Вторая девушка, Генриетта Платова, чем-то была похожа на Веру — та же дерзость, тот же задор, но если в Вере бурлила безостановочно романтическая самовлюбленная дребедень, заставляющая ее потакать только своим порывам и свирепеть, когда другие эти порывы игнорировали, то Генриетта жила не так эгоцентрично, с неторопливым достоинством в повадке, тонко и метко, видимо, в силу особой гибкой природы ориентировалась в окружающих, заставляя их действовать по ее плану, но так, чтобы никто не посчитал себя к чему-то принуждаемым. Учеба в театральном училище не проходила даром, она наигрывала и в жизни, но со вкусом, со вниманием к партнеру.

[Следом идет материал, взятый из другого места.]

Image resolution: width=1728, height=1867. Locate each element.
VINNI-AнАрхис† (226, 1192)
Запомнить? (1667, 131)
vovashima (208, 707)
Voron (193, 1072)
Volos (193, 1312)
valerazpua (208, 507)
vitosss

Иногда Лапшин дивился: что связывает Платову со Светой Норштейн, дочерью его доброго знакомого, которая участвовала в их непричесанных сборищах, кажется, только по настоянию подруги? Она всегда уходила раньше всех, ссылаясь на разные необходимости. Чувствовалось, что ей скучновато и что компания эта не дает ей того, чего она от нее ждет. Особенно напрягалась Света от выходок Сенина-Волгина, который в подпитии ничего себе не запрещал, даже называть Сталина сухоруким и щербатым. Глазами она искала защиты у Лапшина, он, как приятель ее отца, видимо, ассоциировался у нее с чем-то надежным, что может почти по-родительски уберечь ее от неприятностей, которые разбрызгивал вокруг себя Сенин-Волгин. Один раз Лапшин, когда Сенин-Волгин принялся распевать весьма непристойные частушки, поймав просящий взгляд девушки, довольно делано произнес:
— Что-то Света сегодня совсем неважно выглядит. Может, отпустим?
Гудкова тогда недоумевала:
— А что, она сама немая? Света! Что у тебя болит? Может, дать какую таблетку?